Lasagna
Prep Time: 45 minutes
Cook Time: 30 minutes + 10 minutes standing time
Yield: 8-10 servings
Family Friendliness: My oldest daughter eats just about as much as I do, and even the boy who doesn't like cheese eats it without complaint.
Ingredients:
½ c. diced onion2 med. cloves of garlic
1 lb. ground beef
3 T. minced parsley (I use dried and always put in 3 T.)
1 T. dried basil leaves
1 t. salt
1 t. pepper
1 qt. Tomatoes, you can blend these, or mash them up a bit
1 (6 oz.) can tomato paste
1 pkg. lasagna noodles
1 lb. Cheddar cheese, shredded
12 oz. Monterey Jack cheese, shredded
Directions: Cook noodles in boiling water with a little oil in it.
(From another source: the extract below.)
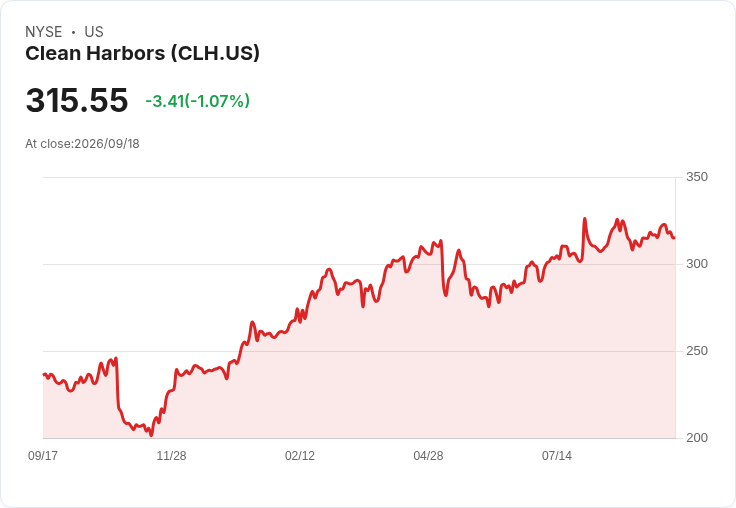
Task: Click the 07/14 date axis label
Action: pyautogui.click(x=557, y=455)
While the noodles are cooking saute onion, garlic, and meat until brown. Add parsley, basil, salt, pepper, tomatoes, and tomato paste and simmer for 40 minutes. When noodles are done, drain and rinse in cold water. Mix cheddar cheese and Monterey Jack cheese in a large bowl. Arrange in greased 9x13 pan in layers, - noodles, meat sauce, cheese. Repeat layers to fill baking pan. Top with grated Parmesan cheese. Bake in preheated oven for 30 minutes at 350°. Let stand 10-15 minutes before serving.